**Short problem:** Rewrite the records, requests included, starting at the line that contains "At what coordinates should I click to accomplish: Close" and ending at the line that contains "Action: [x=25, y=659]", and shift every coordinate in the answers by adding 43 to it.

Entries on target coordinates:
START

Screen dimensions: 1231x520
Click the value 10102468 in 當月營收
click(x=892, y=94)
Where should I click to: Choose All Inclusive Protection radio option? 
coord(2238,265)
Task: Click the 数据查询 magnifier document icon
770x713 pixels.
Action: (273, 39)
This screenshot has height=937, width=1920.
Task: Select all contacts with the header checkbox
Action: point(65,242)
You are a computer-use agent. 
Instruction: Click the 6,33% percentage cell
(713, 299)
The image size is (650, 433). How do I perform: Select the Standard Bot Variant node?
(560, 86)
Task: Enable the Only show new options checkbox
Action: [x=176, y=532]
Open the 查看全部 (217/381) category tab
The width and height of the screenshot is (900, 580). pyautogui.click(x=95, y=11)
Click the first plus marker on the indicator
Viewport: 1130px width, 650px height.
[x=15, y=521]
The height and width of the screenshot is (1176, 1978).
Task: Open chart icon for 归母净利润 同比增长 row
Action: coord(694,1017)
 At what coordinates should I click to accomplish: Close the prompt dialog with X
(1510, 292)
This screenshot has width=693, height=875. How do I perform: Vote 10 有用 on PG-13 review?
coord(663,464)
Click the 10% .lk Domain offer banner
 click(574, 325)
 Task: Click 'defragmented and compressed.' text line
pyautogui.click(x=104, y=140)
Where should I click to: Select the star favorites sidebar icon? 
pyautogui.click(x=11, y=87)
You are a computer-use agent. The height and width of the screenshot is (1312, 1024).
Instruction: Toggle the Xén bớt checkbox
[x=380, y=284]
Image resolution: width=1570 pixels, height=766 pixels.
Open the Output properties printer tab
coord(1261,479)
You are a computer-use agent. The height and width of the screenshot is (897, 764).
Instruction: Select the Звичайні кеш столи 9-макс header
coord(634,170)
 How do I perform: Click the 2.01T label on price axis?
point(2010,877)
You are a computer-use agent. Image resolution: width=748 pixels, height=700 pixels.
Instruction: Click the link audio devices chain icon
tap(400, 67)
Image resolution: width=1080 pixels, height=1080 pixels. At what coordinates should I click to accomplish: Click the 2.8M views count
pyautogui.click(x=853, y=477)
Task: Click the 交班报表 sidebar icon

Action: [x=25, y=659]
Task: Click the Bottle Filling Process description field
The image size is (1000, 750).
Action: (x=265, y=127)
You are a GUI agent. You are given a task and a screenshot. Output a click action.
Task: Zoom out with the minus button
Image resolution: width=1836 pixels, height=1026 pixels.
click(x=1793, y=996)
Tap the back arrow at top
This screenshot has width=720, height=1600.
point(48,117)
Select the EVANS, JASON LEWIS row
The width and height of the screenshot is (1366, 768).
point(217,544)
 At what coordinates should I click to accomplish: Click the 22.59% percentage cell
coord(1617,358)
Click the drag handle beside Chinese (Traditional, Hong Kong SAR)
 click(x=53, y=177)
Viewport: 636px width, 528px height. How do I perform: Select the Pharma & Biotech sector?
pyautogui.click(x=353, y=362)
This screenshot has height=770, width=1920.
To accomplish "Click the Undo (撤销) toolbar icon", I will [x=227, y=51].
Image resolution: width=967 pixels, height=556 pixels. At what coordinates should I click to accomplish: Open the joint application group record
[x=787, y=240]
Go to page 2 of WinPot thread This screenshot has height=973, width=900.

END

**Answer to the problem:**
 At what coordinates should I click to accomplish: Close the prompt dialog with X
(1553, 335)
This screenshot has width=693, height=875. How do I perform: Vote 10 有用 on PG-13 review?
coord(706,507)
Click the 10% .lk Domain offer banner
 click(617, 368)
 Task: Click 'defragmented and compressed.' text line
pyautogui.click(x=147, y=183)
Where should I click to: Select the star favorites sidebar icon? 
pyautogui.click(x=54, y=130)
You are a computer-use agent. The height and width of the screenshot is (1312, 1024).
Instruction: Toggle the Xén bớt checkbox
[x=423, y=327]
Image resolution: width=1570 pixels, height=766 pixels.
Open the Output properties printer tab
coord(1304,522)
You are a computer-use agent. The height and width of the screenshot is (897, 764).
Instruction: Select the Звичайні кеш столи 9-макс header
coord(677,213)
 How do I perform: Click the 2.01T label on price axis?
point(2053,920)
You are a computer-use agent. Image resolution: width=748 pixels, height=700 pixels.
Instruction: Click the link audio devices chain icon
tap(443, 110)
Image resolution: width=1080 pixels, height=1080 pixels. At what coordinates should I click to accomplish: Click the 2.8M views count
pyautogui.click(x=896, y=520)
Task: Click the 交班报表 sidebar icon

Action: [x=68, y=702]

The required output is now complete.